CONSIGNE 1:
Dans l'extrait sur l'affichage publicitaire, quel est le nom de la campagne conçue par Publicis pour Reporter Sans Frontières ?
CONSIGNE 2:
Prolongez s'il vous plaît le texte sur l'affichage publicitaire à partir de sa dernière phrase.

EXTRAIT:
□ □ □ □
Pour les formats plus modestes, Spielberg a donné une bonne vision de ce que deviendra l'affichage dans le film Minority Report. « C’est-à-dire une affiche ultra-personnalisée, en mouvement, en 3D, interactive », explique Phil Van Duyen.  «Même si aujourd'hui, la rue n'est pas forcément le meilleur endroit pour l'interactivité. Le public préfère sans doute l'intimité - et l'anonymat- pour s'y adonner ». Certes, mais un brin d’interactivité, aux arrêts de bus par exemple, est bien envisageable. Ce qu’a montré intelligemment Publicis au travers de la campagne Talking Ads pour Reporter Sans Frontières. En plaçant son smartphone devant le visage de Poutine, de Kadhafi ou de Ahmadinejad présents sur l’affiche ou le visuel dans la presse, on pouvait entendre le vrai discours de ces dictateurs. Une campagne qui a remporté un Gold, un Silver et un Bronze aux derniers CCB Awards. « En rue, l’affiche doit être ludique, participative et de préférence vraie, réelle», conclut Philippe Van Duyen.
□ □ □ □
DONNÉES FOURNIES:
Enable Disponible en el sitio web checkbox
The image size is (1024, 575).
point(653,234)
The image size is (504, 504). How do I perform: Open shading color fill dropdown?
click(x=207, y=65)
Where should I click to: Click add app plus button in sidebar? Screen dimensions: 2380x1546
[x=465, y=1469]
□ □ □ □
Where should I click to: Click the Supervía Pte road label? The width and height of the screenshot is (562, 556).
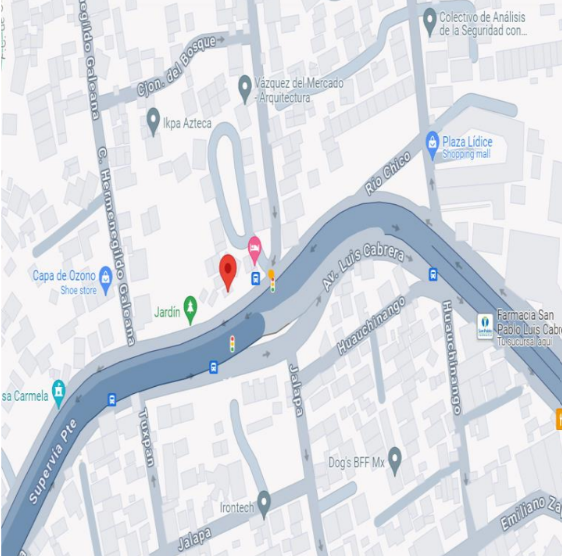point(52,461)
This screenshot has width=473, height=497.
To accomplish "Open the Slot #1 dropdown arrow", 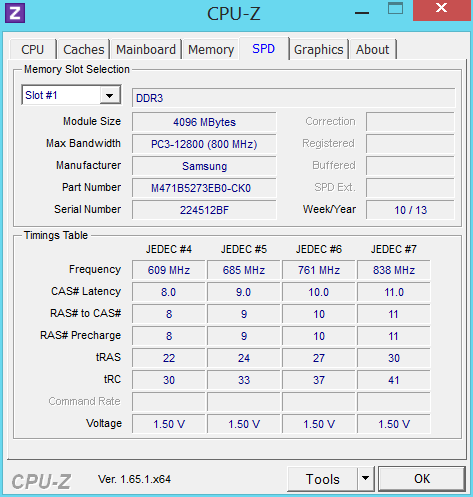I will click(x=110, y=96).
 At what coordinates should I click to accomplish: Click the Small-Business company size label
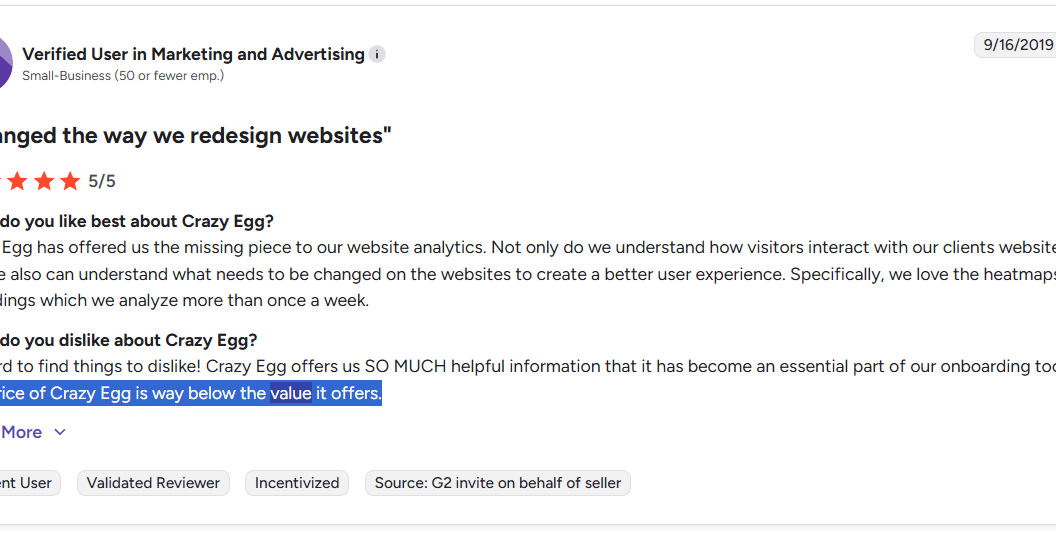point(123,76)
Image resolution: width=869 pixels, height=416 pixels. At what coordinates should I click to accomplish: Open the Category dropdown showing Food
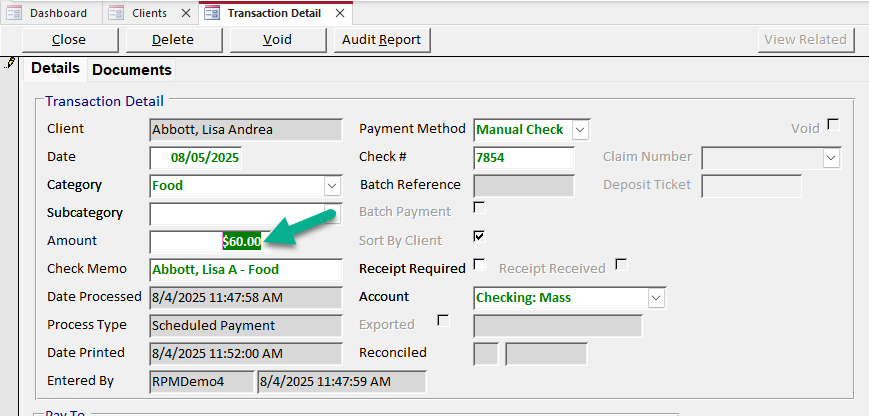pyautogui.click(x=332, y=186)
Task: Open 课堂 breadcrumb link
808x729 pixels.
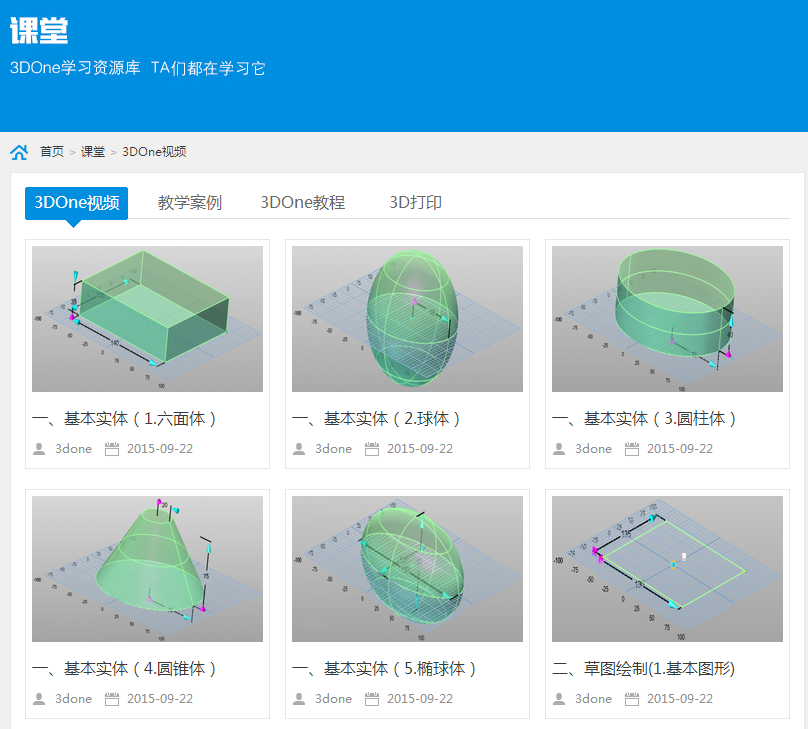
□ □ □ □
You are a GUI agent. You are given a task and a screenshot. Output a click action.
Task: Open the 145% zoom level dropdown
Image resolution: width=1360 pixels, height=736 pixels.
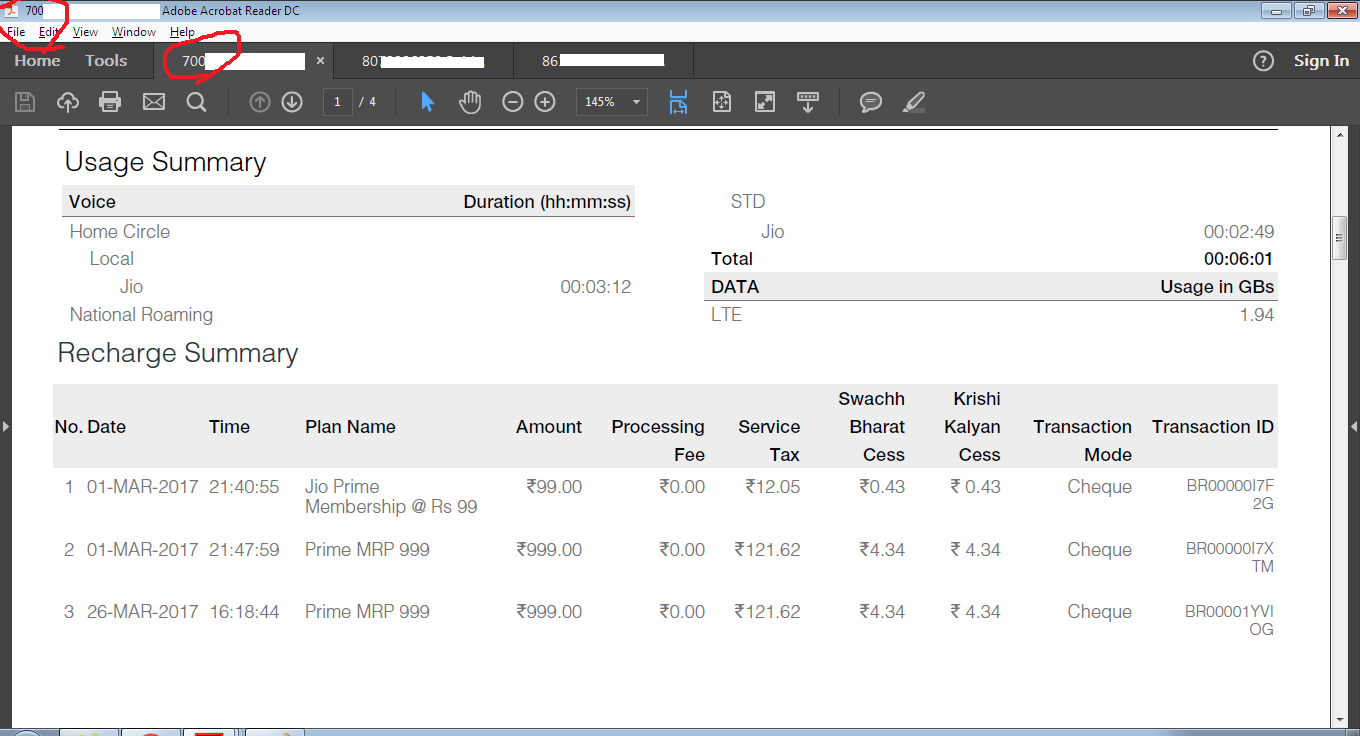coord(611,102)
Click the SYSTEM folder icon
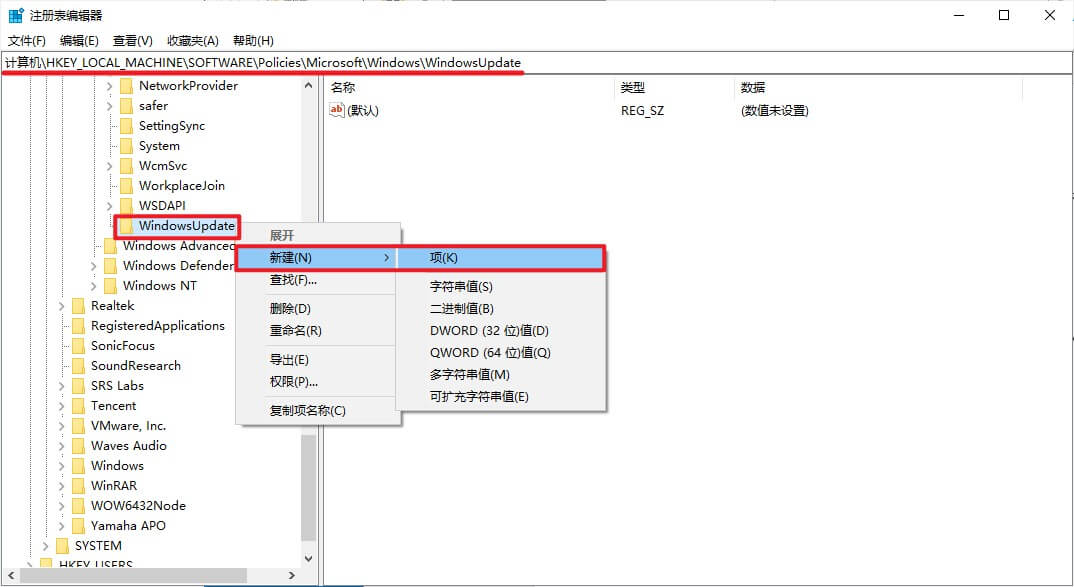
□ □ □ □
RÉSULTAT FINAL 1:
Talking Ads.

RÉSULTAT FINAL 2:
Affiches fétiches

Phil Van Duyen: « J'en ai beaucoup, mais curieusement, c'est Benetton qui reste numéro 1 dans mon top of mind. Il y avait là matière à réflexion sur le rôle sociétal de l'affichage. Et aujourd'hui plus que jamais».
Franck Sarfati: « Une affiche fétiche? Celle du film Bonjour Tristesse de Otto Preminger. L’affiche est signée par Saul Bass, un très grand affichiste qui en a beaucoup fait pour le cinéma. Une source d’inspiration ». Et puis, en vrac et sans réfléchir, Franck Sarfati évoque aussi d’anciennes campagnes de Spa ou de Nike plus récemment. « Je me souviens aussi d’une campagne pour le journal anglais The Independent. L’encre de l’affiche s’effaçait de jour en jour pour montrer la disparition des news de qualité. Un rapport support/message très fort. »
Benoît Hilson: «Eurostar a fait il y a quelques années de solides campagnes d’affichage. Il y a eu aussi des affiches pour la Redoute très bien faites ou la campagne Beka».